#### [Work to be completed]
In the records below, find the line with "494x448 pixels. How" and the line with "Given: Open the View menu"; return exactly those lines and every line between them.

(Stored data)
[Start of Attachment]

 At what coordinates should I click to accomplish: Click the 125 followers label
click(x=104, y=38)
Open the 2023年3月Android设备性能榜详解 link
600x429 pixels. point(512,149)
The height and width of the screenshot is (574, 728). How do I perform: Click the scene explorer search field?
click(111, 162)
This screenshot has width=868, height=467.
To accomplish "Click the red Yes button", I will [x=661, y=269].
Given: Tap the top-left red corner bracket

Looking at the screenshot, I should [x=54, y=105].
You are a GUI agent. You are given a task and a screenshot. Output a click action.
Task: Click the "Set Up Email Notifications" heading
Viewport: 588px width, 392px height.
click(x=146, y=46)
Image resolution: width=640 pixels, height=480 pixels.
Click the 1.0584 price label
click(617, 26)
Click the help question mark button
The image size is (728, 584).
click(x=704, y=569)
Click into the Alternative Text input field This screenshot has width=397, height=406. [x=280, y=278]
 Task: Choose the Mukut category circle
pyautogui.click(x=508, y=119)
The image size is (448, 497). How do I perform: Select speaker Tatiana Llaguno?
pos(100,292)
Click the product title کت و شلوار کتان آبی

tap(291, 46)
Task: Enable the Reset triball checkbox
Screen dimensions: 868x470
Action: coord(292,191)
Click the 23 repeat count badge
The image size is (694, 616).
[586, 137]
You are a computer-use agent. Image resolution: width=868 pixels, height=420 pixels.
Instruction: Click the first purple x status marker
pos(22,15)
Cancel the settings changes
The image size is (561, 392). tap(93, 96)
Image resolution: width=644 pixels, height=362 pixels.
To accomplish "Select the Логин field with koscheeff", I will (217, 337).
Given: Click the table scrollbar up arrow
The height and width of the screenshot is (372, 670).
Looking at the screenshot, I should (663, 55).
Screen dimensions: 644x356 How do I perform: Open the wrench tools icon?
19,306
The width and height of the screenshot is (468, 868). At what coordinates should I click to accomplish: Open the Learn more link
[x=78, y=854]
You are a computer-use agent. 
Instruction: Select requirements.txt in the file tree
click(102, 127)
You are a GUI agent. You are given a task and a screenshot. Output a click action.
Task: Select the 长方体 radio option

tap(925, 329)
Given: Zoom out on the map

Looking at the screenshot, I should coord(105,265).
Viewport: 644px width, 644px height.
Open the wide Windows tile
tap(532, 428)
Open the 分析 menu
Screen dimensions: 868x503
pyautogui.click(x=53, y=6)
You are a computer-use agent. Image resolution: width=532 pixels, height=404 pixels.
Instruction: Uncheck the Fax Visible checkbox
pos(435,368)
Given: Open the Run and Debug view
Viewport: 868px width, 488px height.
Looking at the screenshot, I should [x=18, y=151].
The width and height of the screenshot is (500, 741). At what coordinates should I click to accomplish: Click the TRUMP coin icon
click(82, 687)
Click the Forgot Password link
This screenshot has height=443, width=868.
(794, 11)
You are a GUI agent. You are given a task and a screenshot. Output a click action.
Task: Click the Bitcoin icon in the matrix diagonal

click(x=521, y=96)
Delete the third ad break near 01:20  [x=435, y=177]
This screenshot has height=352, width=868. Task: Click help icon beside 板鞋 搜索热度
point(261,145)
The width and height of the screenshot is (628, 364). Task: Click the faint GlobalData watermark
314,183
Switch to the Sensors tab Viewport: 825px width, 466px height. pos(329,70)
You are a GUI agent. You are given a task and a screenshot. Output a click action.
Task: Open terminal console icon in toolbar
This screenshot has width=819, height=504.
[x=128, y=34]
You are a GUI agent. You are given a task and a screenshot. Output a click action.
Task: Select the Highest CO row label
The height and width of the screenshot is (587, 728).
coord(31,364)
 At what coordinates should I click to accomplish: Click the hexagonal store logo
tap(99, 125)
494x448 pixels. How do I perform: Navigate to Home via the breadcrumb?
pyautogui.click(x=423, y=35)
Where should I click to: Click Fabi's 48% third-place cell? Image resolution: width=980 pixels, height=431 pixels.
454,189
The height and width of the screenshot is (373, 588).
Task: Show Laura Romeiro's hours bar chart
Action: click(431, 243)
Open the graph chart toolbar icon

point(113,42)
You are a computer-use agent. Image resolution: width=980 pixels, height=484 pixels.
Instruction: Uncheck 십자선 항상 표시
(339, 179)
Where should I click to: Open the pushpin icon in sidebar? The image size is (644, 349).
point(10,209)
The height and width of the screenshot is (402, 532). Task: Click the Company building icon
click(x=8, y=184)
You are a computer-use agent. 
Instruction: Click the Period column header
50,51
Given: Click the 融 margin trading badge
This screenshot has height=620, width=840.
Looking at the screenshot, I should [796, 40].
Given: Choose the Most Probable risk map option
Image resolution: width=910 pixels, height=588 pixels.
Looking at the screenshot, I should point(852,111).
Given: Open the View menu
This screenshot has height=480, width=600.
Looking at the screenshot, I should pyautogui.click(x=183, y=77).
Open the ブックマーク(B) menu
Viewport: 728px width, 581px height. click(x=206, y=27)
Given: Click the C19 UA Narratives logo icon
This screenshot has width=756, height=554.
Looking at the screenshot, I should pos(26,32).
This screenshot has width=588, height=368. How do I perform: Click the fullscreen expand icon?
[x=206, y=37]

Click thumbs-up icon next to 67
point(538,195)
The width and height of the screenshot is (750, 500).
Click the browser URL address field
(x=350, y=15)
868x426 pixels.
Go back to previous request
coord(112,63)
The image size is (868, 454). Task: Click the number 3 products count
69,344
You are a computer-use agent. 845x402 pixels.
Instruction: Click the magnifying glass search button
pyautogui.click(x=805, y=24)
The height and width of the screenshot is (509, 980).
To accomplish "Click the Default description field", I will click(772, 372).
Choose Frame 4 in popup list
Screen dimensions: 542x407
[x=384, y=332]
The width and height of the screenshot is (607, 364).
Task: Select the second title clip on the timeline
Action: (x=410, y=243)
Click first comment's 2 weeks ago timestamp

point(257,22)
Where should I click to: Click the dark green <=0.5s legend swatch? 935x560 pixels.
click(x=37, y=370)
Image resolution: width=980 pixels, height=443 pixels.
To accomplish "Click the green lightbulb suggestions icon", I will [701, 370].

[End of Attachment]

#### [Exercise answer]
494x448 pixels. How do I perform: Navigate to Home via the breadcrumb?
pyautogui.click(x=423, y=35)
Where should I click to: Click Fabi's 48% third-place cell? Image resolution: width=980 pixels, height=431 pixels.
454,189
The height and width of the screenshot is (373, 588).
Task: Show Laura Romeiro's hours bar chart
Action: click(431, 243)
Open the graph chart toolbar icon

point(113,42)
You are a computer-use agent. Image resolution: width=980 pixels, height=484 pixels.
Instruction: Uncheck 십자선 항상 표시
(339, 179)
Where should I click to: Open the pushpin icon in sidebar? The image size is (644, 349).
point(10,209)
The height and width of the screenshot is (402, 532). Task: Click the Company building icon
click(x=8, y=184)
You are a computer-use agent. 
Instruction: Click the Period column header
50,51
Given: Click the 融 margin trading badge
This screenshot has height=620, width=840.
Looking at the screenshot, I should [796, 40].
Given: Choose the Most Probable risk map option
Image resolution: width=910 pixels, height=588 pixels.
Looking at the screenshot, I should point(852,111).
Given: Open the View menu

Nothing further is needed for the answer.